First, a secret base of operations must be established, so that minions can be properly trained and new technologies can be safely researched. Players take control of the layout and furnishing of an underground lair, hidden on a remote island. The truly cosmopolitan villain also requires a certain degree of infamy, so the up-and-coming global scoundrel must complete dangerous missions to build notoriety. Once the whole world has learned of his dastardly existence, governments will send their heavily armed commandos and secret agent show-offs to bring the Evil Genius to justice; players must also be prepared with the tricks, traps, and bloodthirsty henchmen it will take to fend off these intruders in real-time play.

Every once in a while, an idea comes along that's so blindingly obvious everyone misses it. Elixir Studios, the same team that brought us the ambitious but fatally flawed Republic: The Revolution, had such an idea. Create a real-time management game in the tradition of the classic Dungeon Keeper set in the campy world of '60s spy movies. The twist, though, would be that rather than playing as the suave James Bond-ish agent, you'd play the twisted psychopathic villain. You'd hollow out a secret lair on an island volcano, manage your cabal of henchmen, build up an evil organization, and try to take over the world. The good news is, by and large, Elixir has succeeded. Evil Genius is a remarkably fun and addictive game that, while not without its flaws, is brimming with enough charm, good humor, and depth to keep gamers occupied for a long time. The bad news is the game has a problem with relaying information to the player that is, at best, annoying, and in one case, almost brings the entire product crashing down.

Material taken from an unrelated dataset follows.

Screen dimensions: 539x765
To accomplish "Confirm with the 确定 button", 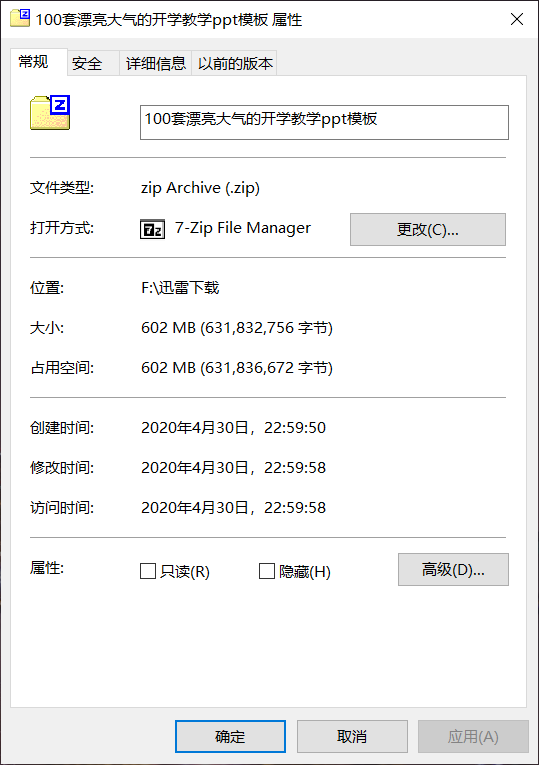I will pyautogui.click(x=230, y=736).
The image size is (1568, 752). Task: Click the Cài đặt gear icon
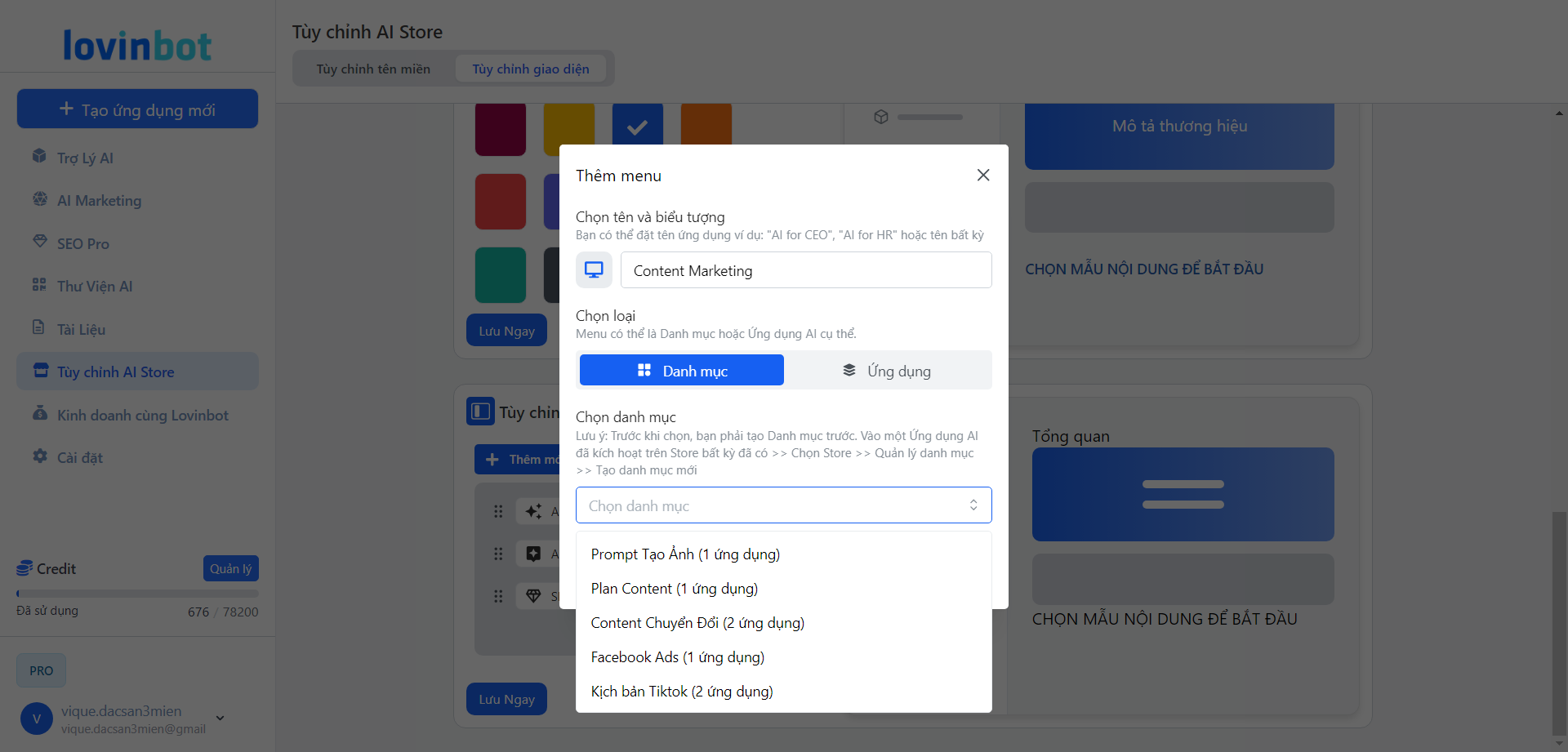point(39,456)
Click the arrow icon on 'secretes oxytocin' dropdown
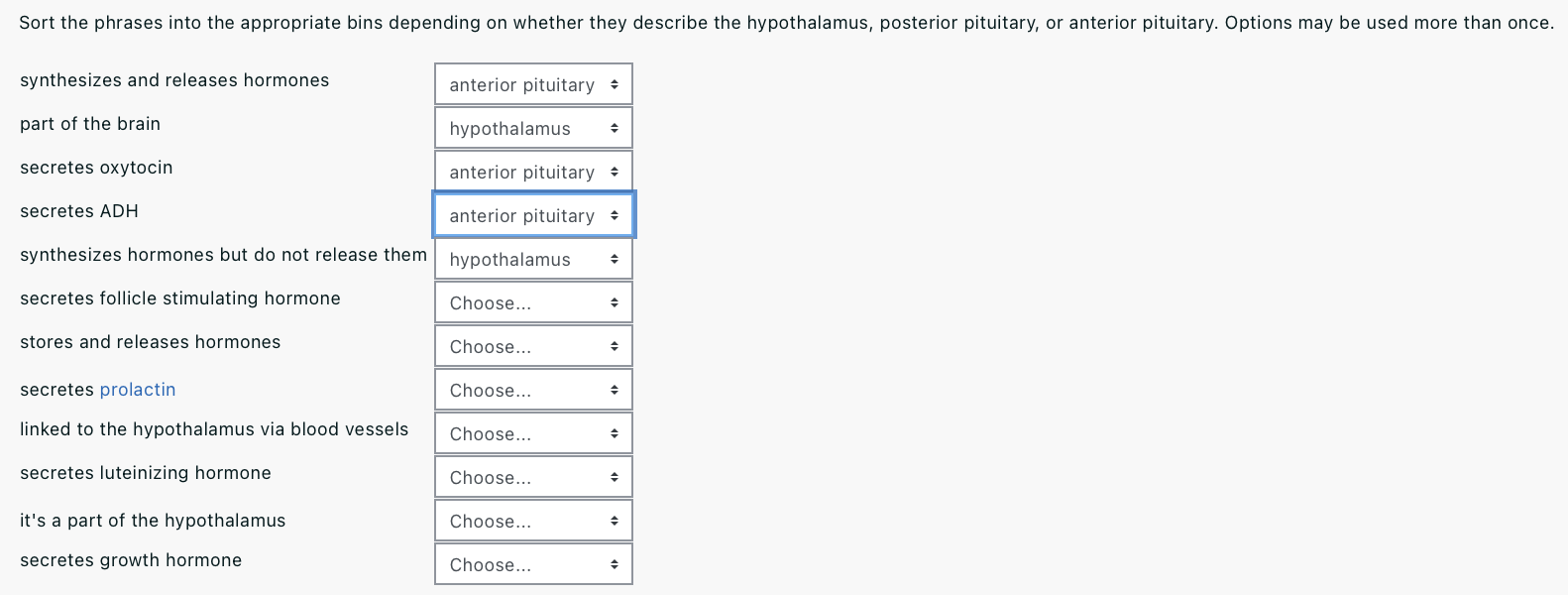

Much of the fun of Evil Genius comes from watching your evil empire go through its daily routine. You play a megalomaniac with delusions of grandeur and a penchant for the dramatic, and the 1960's Austin Powers-esque graphic and design sensibility is the game's strongest aspect. Everywhere you look in your base, every character you zoom in on, and every piece of text in the game's voluminous help system is note perfect, and often hilarious. Torturing enemy agents in the spinning office chair sends your lackeys into a "torture routine" consisting of cymbals clanged against heads and really bad Michael Jackson moon-walking. Staff lounges are wallpapered with Peter Max-style psychedelic swirls, and the "learning machines" you use to keep your staff sharp are egg-shaped cubicles straight out of the "World of Tomorrow" exhibit from the 1964 World's Fair.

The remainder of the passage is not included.